## STATED TASK 1
Which lines of the listing below contain the string "button"? Copy each one, treating uppercase and lowercase as different.

## TEXT TO READ

■ ■ ■

Related Projects

  • Bridge Security Enhancements
Construction began in May 2006 on the Bridge North Approach Physical Security Improvements Project. The security enhancements include new gates, fencing and lighting, as well as the installation of automated vehicle barriers and new equipment such as sensors and cameras. Construction was completed in 2006. It is anticipated that construction of the South Approach Physical Security Improvements Project will commence in late 2007. The improvements contemplated for the South Approach are similar to the improvements constructed at the North Approach.

  • South Access to the Golden Gate Bridge: Doyle Drive Project
Doyle Drive, located within the Presidio of San Francisco, winds 1.5 miles along the northern edge of San Francisco Bay and connects to the San Francisco peninsula to the Golden Gate Bridge and the North Bay. Originally built in 1936 with narrow lanes, no median, and no shoulder, Doyle Drive is approaching the end of its useful life. Currently it is used by nearly 120,000 vehicles every weekday.

The Doyle Drive Project considered several alternatives to improve the seismic, structural, and traffic safety of Doyle Drive within the setting and context of the Presidio of San Francisco and its purpose as a National Park. The Draft EIS/R Section 4(f) Evaluation was released on December 30, 2005 and considered a No Build Alternative, Replace and Widen Alternative, and Presidio Parkway Alternative.

■ ■ ■

Records for locating displayed items
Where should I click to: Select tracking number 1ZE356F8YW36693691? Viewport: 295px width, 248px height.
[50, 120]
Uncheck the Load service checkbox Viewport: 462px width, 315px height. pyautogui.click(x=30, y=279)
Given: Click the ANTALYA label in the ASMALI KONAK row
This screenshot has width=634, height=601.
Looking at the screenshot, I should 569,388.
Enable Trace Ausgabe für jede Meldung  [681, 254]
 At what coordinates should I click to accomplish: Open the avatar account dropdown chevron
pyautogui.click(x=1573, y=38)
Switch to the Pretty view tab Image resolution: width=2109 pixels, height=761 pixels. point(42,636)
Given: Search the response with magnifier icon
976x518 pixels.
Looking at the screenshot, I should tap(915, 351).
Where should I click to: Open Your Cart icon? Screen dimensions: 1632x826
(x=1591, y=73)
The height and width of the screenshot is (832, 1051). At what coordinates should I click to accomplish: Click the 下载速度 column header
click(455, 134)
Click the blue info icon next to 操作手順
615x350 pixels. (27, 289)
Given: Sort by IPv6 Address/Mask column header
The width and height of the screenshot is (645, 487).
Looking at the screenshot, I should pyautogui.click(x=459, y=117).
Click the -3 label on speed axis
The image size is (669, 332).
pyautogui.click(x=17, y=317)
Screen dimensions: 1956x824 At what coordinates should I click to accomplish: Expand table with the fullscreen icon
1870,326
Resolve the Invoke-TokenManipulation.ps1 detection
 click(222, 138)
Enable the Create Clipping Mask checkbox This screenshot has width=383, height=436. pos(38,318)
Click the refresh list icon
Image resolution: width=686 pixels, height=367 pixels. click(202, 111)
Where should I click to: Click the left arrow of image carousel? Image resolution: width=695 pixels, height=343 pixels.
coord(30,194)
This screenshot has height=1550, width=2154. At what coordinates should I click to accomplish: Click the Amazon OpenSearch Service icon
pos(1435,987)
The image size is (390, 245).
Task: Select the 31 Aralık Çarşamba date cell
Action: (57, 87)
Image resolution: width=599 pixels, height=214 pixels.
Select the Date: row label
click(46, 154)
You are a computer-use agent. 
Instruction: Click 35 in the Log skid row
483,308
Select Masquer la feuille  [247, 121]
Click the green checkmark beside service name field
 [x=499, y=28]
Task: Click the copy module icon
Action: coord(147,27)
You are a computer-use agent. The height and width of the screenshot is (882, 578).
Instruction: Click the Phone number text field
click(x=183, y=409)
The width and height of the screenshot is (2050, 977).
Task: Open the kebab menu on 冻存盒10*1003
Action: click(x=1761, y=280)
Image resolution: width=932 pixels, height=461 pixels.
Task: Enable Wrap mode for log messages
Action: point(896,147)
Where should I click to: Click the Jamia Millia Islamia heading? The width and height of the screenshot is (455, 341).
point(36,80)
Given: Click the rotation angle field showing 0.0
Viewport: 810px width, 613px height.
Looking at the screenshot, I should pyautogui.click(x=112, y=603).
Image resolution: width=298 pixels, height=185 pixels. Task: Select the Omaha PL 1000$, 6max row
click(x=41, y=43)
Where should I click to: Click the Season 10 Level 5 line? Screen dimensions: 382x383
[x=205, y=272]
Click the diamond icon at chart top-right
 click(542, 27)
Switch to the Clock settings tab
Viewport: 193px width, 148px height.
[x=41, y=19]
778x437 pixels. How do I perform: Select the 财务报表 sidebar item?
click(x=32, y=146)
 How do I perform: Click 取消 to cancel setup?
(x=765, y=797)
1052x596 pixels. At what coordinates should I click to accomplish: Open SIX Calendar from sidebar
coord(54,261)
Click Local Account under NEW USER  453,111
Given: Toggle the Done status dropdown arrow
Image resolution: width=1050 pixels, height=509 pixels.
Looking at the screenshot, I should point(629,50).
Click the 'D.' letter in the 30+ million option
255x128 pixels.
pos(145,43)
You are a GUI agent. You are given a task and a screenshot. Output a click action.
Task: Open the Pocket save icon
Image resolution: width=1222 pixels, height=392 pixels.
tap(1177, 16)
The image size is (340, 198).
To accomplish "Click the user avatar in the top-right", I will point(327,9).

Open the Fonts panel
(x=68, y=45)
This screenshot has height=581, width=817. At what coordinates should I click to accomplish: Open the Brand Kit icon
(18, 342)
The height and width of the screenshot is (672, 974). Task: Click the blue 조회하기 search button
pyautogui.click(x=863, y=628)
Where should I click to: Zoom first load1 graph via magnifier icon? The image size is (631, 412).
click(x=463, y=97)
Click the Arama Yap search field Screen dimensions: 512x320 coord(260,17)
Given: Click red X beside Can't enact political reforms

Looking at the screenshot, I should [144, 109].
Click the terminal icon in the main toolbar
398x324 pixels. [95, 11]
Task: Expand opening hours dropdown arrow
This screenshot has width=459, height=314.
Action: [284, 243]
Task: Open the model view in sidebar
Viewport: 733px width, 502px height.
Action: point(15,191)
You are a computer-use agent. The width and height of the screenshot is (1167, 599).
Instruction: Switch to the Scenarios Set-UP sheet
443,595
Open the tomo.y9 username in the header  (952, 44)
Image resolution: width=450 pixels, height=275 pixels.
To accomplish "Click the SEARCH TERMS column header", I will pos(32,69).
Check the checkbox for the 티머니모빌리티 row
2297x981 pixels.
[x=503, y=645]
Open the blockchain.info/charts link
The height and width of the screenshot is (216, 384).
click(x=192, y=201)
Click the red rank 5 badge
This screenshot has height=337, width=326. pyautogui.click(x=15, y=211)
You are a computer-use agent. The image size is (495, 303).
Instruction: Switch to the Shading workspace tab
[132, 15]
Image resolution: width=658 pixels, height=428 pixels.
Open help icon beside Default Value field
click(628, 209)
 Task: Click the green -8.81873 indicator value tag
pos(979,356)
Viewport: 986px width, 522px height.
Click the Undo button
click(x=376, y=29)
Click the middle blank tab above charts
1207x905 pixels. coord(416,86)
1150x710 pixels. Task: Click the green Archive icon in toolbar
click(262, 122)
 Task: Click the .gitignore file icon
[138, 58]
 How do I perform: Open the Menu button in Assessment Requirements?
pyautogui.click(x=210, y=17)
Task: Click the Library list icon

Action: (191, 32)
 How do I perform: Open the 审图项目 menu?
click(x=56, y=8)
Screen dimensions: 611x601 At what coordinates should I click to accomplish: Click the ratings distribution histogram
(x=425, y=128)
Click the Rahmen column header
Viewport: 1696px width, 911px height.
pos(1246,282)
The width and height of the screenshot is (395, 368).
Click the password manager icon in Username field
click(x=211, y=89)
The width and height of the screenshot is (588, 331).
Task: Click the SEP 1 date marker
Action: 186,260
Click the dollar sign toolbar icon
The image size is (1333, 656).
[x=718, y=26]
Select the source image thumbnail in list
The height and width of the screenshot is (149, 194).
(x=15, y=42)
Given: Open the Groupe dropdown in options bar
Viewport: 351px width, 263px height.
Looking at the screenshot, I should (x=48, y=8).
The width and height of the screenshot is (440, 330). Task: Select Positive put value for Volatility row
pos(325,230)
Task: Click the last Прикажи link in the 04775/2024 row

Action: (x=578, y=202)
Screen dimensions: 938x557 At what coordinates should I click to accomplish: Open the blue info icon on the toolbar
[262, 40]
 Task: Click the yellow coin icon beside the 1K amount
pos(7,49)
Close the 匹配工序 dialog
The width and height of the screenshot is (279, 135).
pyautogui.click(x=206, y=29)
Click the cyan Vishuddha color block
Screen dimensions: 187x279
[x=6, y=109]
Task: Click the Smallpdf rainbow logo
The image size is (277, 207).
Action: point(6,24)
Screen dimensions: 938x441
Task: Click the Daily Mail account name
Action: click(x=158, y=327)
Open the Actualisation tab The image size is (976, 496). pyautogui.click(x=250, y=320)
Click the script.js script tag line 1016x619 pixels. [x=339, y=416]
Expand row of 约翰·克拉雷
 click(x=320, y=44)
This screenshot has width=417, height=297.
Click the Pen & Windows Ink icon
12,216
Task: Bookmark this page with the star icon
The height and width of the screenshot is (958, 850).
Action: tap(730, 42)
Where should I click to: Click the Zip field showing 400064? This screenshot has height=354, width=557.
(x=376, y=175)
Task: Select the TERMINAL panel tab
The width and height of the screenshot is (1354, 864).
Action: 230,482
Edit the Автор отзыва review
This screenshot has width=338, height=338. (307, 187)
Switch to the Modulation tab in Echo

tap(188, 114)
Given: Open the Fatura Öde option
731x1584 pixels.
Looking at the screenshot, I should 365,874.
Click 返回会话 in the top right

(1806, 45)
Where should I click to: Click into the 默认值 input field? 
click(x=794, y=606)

■ ■ ■

## STATED TASK 2
Can you quote the passage from the text on the bridge projects above, beginning at the words "Related Projects" and stopping after "the North Approach."?

## CORRECT ANSWER 1
The height and width of the screenshot is (672, 974). Task: Click the blue 조회하기 search button
Click the Undo button
 How do I perform: Open the Menu button in Assessment Requirements?

## CORRECT ANSWER 2
Related Projects

  • Bridge Security Enhancements
Construction began in May 2006 on the Bridge North Approach Physical Security Improvements Project. The security enhancements include new gates, fencing and lighting, as well as the installation of automated vehicle barriers and new equipment such as sensors and cameras. Construction was completed in 2006. It is anticipated that construction of the South Approach Physical Security Improvements Project will commence in late 2007. The improvements contemplated for the South Approach are similar to the improvements constructed at the North Approach.